Text block
Our Lady of Soufanieh refers to Marian apparitions reported to have occurred in Soufanieh, a suburb of Damascus in Syria starting in 1982.

History 
The apparitions reportedly occurred in December 1982, and January, February and March 1983. A flow of oil from an image of the Virgin Mary (described as miraculous), as well as oozing of oil from the face and hands of Myrna Nazzour, is said by observers to have accompanied the apparitions.

Reporter Brigid Keenan wrote that the oil ostensibly produced by Nazzour has been analyzed as "100 per cent olive oil", and that hundreds of people, including some doctors and psychiatrists, have witnessed Nazzour's secretions and failed to find evidence of trickery. According to her reports, Nazzour developed stigmata wounds in the "forehead, hands, feet and side", and the Virgin appeared to her outside her own home. Nazzour said the Virgin told her that "Christians should pray for peace, love one another and pray for the unity of the Christian churches."

Problems to solve
A) List the parts of the body where, according to the passage on Our Lady of Soufanieh, Nazzour developed stigmata wounds.
B) Write out the portion of the passage on Our Lady of Soufanieh starting at "Our Lady of" and ending at "accompanied the apparitions.".
The listing has no connection to the passage on Our Lady of Soufanieh.

Provided data
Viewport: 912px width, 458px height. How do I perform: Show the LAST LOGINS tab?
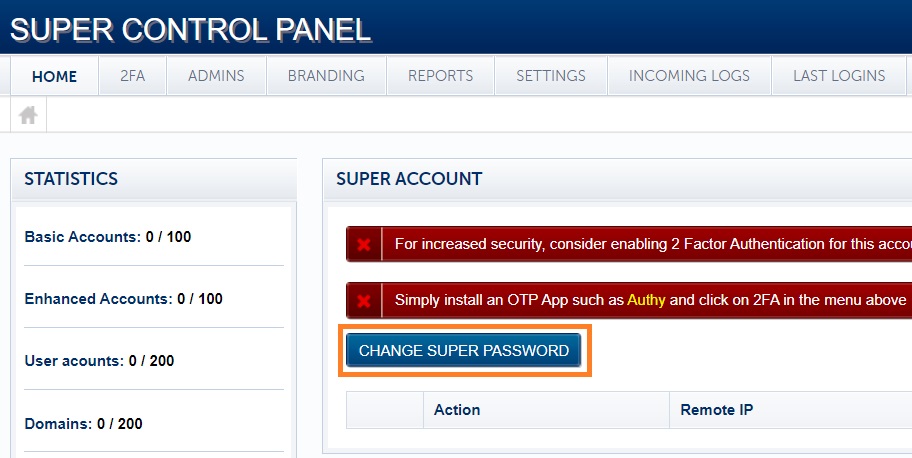839,76
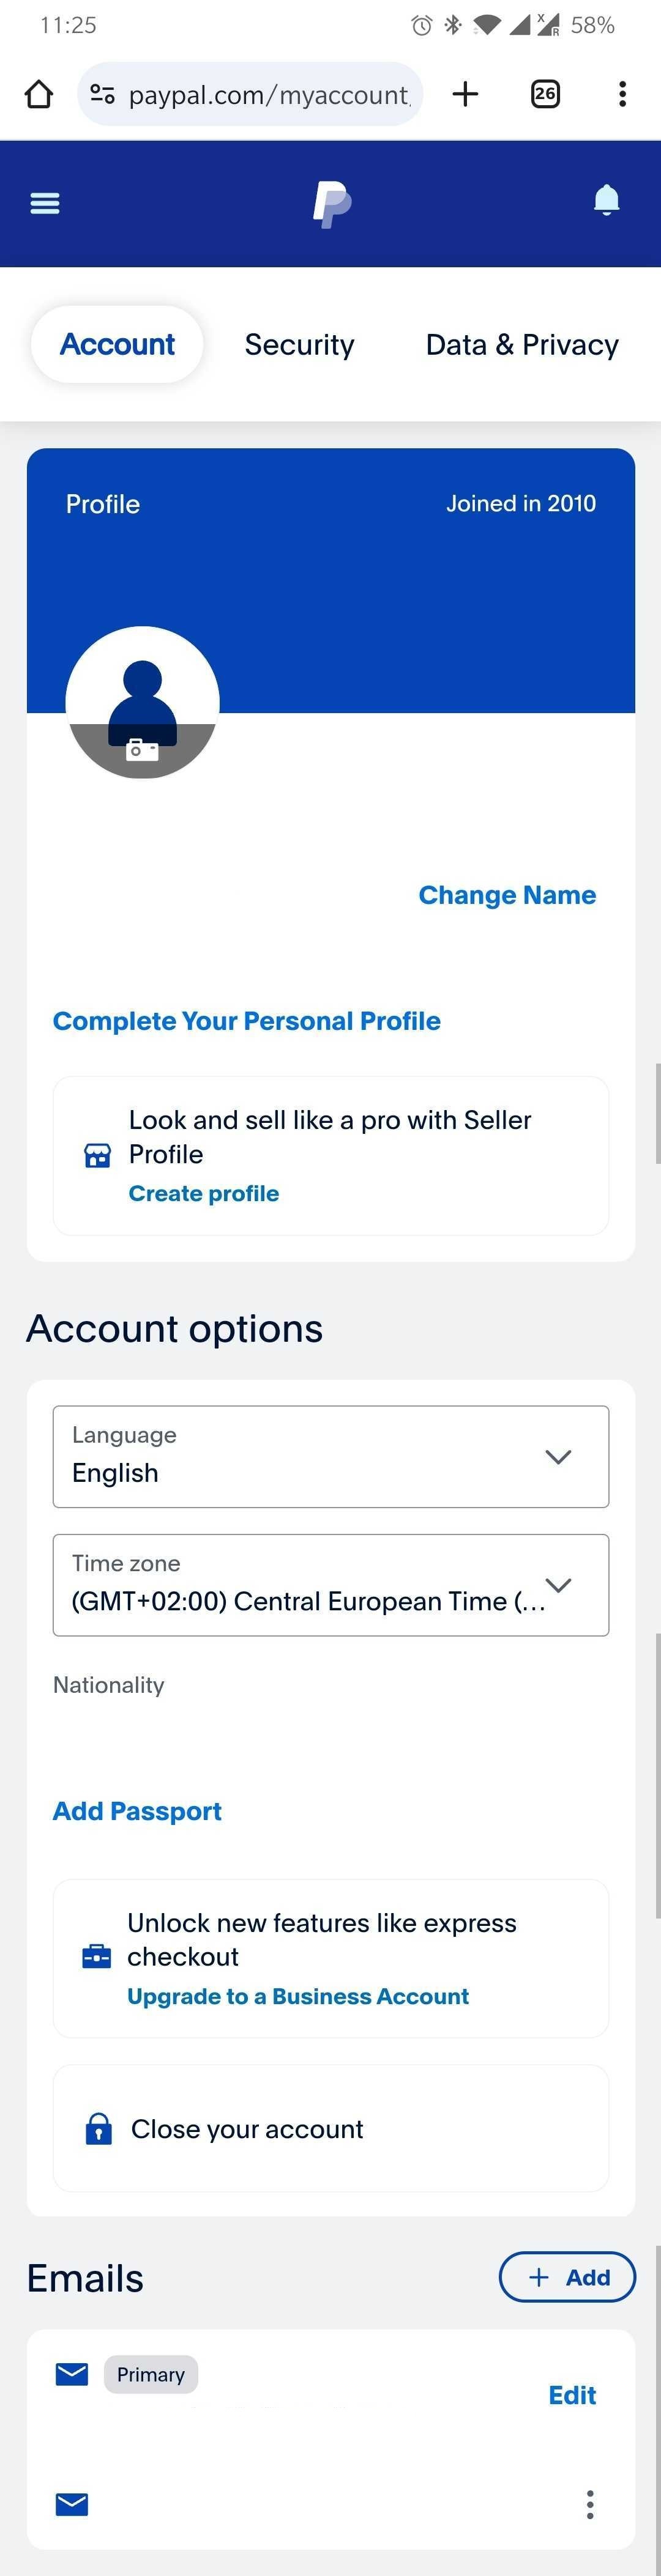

Expected responses
A) Forehead, hands, feet, side

B)
Our Lady of Soufanieh refers to Marian apparitions reported to have occurred in Soufanieh, a suburb of Damascus in Syria starting in 1982.

History 
The apparitions reportedly occurred in December 1982, and January, February and March 1983. A flow of oil from an image of the Virgin Mary (described as miraculous), as well as oozing of oil from the face and hands of Myrna Nazzour, is said by observers to have accompanied the apparitions.